→ **PROBLEM SET**:
A) From the Lisa Specht biography, return the part that opens with the words containing "Lisa Specht is" and closes with "College of Law.", copied exactly.
B) Resume the Lisa Specht biography from the point where it stops.

SELECTED EXCERPT Start Marker

- Education: University of West Los Angeles
- Occupations: Lawyer Civic leader Journalist

= Lisa Specht =

American lawyer, civic leader and former television journalist

Lisa Specht is an American lawyer, civic leader, and former television journalist. She is emeritus chair of the board of the Los Angeles Music Center.

==Early life and education==
Raised in La Cañada Flintridge, California, Specht graduated from Herbert Hoover High School in Glendale and was the first female editor of the law review at the University of San Fernando College of Law.

== Career ==
Specht is a partner at Manatt, Phelps and Phillips in Los Angeles, providing legal advice to businesses. She has served as a judge pro tem in the West Los Angeles Small Claims Court, and in 1985 ran unsuccessfully for city attorney against James Hahn.

SELECTED EXCERPT End Marker
RECORDS SHOWN Start Marker

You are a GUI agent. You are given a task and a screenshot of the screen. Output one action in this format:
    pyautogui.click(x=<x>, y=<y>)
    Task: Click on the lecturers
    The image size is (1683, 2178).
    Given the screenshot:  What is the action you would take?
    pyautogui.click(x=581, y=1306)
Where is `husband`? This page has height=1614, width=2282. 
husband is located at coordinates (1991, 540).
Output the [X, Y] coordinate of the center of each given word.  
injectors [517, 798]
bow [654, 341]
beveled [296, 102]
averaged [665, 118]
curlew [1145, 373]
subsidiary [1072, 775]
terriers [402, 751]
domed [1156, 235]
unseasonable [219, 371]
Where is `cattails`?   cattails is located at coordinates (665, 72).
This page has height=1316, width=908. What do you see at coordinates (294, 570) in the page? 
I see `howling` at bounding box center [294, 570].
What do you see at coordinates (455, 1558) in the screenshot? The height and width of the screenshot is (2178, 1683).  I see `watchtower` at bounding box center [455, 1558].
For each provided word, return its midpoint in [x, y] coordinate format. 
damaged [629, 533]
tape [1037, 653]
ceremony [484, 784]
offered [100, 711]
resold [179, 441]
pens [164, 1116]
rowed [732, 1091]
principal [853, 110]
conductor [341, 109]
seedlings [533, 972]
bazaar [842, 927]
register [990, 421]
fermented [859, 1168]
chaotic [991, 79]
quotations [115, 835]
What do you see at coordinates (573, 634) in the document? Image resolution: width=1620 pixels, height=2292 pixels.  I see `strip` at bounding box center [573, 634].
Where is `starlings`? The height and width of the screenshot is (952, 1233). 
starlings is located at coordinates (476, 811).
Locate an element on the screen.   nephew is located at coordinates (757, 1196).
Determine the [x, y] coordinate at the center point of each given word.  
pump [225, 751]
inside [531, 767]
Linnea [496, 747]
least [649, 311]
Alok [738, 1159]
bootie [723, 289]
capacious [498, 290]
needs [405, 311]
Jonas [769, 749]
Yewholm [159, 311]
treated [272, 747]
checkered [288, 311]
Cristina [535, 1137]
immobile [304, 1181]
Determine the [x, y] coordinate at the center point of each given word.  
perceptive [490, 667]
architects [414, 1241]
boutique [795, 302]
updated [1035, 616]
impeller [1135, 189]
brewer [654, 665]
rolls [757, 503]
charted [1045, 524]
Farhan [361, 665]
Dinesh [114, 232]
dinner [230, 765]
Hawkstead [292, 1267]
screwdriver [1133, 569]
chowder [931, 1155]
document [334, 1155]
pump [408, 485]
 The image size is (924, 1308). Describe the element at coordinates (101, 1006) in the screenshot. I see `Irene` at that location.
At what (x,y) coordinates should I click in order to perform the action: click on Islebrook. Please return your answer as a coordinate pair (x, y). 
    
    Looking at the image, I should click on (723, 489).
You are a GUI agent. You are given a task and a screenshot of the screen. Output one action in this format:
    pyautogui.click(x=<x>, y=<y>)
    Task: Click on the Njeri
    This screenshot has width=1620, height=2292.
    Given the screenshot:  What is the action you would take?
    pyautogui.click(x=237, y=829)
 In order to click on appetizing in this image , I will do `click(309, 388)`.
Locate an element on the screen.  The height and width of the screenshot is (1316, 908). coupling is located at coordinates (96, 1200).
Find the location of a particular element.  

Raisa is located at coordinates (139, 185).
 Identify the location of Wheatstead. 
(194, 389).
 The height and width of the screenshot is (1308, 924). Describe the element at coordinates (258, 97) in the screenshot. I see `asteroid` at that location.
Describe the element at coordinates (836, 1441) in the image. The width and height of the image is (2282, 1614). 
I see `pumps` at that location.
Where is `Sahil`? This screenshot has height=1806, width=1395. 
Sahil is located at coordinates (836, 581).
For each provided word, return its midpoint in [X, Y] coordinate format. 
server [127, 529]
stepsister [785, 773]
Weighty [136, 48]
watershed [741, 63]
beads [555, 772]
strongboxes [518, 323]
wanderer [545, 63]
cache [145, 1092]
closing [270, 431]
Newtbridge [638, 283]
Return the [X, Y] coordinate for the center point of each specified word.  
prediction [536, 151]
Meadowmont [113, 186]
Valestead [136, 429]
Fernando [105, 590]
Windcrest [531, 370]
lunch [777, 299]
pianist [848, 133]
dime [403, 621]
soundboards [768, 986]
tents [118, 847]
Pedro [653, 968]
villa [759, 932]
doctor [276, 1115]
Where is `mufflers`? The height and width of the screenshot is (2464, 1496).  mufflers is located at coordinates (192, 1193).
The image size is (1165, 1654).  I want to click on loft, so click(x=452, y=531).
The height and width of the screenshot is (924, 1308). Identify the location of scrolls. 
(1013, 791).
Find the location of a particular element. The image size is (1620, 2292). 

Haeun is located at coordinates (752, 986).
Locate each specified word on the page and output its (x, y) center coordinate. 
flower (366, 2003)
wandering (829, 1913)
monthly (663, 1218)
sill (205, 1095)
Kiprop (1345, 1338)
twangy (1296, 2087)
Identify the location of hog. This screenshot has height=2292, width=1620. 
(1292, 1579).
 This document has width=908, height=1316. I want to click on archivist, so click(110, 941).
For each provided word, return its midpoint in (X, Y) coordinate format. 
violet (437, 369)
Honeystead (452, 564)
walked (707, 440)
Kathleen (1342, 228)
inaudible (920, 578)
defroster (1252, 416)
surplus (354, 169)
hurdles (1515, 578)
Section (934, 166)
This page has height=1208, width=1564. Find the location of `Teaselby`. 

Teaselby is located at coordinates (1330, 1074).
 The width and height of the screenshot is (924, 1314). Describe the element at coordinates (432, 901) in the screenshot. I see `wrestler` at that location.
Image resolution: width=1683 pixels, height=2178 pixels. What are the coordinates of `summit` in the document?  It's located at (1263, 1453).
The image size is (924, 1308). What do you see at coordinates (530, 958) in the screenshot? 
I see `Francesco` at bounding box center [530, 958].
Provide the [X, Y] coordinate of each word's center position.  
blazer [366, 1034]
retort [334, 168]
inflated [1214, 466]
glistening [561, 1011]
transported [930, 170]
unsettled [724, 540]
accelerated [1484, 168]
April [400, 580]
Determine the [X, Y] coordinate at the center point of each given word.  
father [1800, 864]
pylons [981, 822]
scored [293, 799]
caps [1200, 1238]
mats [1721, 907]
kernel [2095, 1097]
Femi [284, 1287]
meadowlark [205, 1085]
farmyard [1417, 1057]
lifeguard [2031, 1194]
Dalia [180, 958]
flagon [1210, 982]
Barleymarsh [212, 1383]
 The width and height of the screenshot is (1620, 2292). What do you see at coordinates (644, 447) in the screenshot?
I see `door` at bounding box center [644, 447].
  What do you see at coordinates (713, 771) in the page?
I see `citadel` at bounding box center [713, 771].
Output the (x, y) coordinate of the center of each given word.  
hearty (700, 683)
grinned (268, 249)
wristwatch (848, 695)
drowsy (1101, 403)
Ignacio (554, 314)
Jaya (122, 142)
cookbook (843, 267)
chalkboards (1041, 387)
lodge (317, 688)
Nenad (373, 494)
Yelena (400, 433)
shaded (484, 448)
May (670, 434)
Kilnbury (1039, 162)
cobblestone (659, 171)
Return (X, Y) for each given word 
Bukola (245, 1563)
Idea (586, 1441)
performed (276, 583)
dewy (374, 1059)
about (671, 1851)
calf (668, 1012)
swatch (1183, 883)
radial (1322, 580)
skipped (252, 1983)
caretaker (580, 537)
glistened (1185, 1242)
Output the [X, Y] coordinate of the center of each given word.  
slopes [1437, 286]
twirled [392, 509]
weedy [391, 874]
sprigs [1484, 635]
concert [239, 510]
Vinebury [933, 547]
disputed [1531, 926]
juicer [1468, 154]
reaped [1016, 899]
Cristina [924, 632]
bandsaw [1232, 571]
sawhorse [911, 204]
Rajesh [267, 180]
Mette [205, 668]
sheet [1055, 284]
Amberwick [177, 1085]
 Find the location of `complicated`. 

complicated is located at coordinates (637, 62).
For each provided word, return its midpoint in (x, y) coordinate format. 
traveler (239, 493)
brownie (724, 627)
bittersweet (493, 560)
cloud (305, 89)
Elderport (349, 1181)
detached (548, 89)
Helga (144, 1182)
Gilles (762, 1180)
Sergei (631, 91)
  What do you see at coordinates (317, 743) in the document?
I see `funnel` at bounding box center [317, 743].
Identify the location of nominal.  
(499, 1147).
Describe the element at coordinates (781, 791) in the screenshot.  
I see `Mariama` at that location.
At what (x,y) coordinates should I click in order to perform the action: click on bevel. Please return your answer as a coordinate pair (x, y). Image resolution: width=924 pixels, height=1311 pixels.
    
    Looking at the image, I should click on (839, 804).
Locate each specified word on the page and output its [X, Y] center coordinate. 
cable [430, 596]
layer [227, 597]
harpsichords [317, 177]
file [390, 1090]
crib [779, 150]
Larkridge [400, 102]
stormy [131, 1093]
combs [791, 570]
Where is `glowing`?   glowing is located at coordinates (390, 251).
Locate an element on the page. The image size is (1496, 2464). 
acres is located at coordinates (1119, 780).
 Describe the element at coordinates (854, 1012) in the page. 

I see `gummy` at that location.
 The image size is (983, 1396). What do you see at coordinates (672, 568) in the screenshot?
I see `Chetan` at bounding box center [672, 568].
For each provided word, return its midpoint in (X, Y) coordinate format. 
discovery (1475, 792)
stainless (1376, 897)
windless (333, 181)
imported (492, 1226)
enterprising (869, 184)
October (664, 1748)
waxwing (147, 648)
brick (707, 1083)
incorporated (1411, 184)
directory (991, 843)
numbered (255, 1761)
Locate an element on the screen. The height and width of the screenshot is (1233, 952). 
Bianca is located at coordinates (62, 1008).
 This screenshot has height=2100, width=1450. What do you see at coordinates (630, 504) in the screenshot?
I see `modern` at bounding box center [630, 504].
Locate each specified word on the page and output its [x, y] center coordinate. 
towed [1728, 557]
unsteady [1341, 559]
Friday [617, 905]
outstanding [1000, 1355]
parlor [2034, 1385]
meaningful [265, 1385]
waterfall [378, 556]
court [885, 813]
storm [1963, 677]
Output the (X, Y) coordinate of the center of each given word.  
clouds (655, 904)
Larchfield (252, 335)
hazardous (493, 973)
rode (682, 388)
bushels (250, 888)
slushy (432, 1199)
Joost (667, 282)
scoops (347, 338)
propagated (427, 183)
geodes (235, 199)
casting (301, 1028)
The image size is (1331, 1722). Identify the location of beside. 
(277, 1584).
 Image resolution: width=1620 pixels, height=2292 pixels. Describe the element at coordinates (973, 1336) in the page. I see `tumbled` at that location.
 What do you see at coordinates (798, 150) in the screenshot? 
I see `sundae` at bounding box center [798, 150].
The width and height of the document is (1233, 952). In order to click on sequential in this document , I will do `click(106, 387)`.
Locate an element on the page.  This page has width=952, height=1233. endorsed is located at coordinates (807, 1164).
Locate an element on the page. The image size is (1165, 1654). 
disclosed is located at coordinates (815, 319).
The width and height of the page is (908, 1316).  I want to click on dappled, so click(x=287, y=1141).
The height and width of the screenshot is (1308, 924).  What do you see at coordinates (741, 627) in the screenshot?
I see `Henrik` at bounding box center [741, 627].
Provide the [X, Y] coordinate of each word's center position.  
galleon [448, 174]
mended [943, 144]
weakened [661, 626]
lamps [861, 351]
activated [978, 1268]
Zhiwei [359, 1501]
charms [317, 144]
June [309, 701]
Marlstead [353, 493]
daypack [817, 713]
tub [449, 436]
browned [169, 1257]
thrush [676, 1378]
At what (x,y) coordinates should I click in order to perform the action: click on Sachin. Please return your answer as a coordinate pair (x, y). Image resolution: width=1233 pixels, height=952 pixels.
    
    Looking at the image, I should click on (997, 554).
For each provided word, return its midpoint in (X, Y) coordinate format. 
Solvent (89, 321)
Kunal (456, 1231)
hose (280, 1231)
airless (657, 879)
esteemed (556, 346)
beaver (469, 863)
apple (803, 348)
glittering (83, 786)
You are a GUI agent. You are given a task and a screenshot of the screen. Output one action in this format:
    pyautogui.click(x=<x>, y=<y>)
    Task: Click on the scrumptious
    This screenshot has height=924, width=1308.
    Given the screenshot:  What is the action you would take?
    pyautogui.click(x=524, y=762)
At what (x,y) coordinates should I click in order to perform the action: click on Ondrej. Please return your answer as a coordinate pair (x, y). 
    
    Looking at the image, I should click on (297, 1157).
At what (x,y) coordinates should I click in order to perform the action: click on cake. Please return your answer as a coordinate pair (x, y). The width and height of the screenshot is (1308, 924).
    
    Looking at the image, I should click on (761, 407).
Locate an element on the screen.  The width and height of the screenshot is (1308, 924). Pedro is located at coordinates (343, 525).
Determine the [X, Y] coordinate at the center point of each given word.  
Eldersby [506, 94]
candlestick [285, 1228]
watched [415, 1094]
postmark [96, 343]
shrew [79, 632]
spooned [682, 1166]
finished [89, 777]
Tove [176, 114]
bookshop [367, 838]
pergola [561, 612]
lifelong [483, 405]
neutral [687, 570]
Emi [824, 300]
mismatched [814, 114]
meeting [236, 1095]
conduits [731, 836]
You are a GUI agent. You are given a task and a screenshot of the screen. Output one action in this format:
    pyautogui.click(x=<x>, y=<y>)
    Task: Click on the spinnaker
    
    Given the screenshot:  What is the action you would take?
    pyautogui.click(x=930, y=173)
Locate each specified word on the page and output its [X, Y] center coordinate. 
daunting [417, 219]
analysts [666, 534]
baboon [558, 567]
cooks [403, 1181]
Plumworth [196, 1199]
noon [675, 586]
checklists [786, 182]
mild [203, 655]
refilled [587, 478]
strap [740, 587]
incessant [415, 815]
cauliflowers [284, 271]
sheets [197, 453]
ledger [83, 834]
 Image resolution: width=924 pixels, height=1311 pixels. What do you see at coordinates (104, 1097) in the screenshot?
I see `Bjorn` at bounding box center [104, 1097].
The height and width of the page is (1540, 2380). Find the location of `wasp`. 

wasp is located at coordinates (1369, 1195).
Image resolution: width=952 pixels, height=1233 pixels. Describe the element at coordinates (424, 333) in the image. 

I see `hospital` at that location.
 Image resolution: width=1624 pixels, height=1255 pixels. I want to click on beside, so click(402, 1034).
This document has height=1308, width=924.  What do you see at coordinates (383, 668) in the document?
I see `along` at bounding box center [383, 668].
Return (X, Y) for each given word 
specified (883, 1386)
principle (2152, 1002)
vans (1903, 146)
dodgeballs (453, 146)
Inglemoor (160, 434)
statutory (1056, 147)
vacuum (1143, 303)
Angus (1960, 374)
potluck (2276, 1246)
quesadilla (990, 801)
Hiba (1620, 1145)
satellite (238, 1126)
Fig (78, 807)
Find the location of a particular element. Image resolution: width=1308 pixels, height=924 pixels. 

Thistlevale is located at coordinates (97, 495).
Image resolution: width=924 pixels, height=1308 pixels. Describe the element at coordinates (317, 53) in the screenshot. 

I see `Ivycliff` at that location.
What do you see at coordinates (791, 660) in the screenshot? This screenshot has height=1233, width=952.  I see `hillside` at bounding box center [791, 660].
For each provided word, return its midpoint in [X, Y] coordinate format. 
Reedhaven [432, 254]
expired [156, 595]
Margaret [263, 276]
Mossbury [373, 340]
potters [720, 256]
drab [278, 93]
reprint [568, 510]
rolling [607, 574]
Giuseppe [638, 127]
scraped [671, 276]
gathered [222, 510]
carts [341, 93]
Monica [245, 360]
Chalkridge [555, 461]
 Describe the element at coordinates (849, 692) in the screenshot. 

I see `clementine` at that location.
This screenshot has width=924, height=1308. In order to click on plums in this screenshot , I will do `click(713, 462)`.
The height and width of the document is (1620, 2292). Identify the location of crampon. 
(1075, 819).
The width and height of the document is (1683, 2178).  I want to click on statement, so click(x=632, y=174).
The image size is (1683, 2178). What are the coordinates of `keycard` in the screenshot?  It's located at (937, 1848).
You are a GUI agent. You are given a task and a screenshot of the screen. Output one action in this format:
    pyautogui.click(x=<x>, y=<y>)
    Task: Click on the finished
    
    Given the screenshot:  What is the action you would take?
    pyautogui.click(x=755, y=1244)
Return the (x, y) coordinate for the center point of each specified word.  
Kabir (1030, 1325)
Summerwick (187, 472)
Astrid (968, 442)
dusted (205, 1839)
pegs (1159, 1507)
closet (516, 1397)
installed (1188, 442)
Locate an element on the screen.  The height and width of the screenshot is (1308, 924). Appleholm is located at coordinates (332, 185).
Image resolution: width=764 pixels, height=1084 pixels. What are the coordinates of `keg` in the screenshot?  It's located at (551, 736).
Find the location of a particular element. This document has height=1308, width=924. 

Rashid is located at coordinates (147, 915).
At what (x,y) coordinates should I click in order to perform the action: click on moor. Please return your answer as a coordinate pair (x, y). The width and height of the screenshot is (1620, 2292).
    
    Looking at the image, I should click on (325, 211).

RECORDS SHOWN End Marker

→ **RESPONSES TO THE TASKS**:
A)
Lisa Specht is an American lawyer, civic leader, and former television journalist. She is emeritus chair of the board of the Los Angeles Music Center.

==Early life and education==
Raised in La Cañada Flintridge, California, Specht graduated from Herbert Hoover High School in Glendale and was the first female editor of the law review at the University of San Fernando College of Law.

B)
She worked for KABC-TV for ten years starting in 1979, after getting the idea for legal segments on news broadcasts from the medical segments presented by her friend Art Ulene. In 1991 with Robb Weller, she co-presented the NBC reality show Trial Watch, in which she covered a variety of courtroom cases and interviewed defendants, prosecutors, and jurors.

===Civic positions===
Specht became chair of the nonprofit board of the Los Angeles Music Center in 2013, In October 2019 she was succeeded by former city councilwoman Cindy Miscikowski and named chair emeritus; the welcome pavilion at its redesigned plaza was named for her. She also served as Chair of the Los Angeles Memorial Coliseum Commission and as a Commissioner on the City of Los Angeles Recreation and Parks Commission, and is a trustee of Pitzer College. The weekly Los Angeles Business Journal newspaper named her among the leaders in its August 2017 edition of "The Los Angeles 500: The Most Influential People in Los Angeles".

==Personal life==
Specht was married to Ron Rogers, a public relations executive who died in 2016. They owned a cattle ranch in Colorado.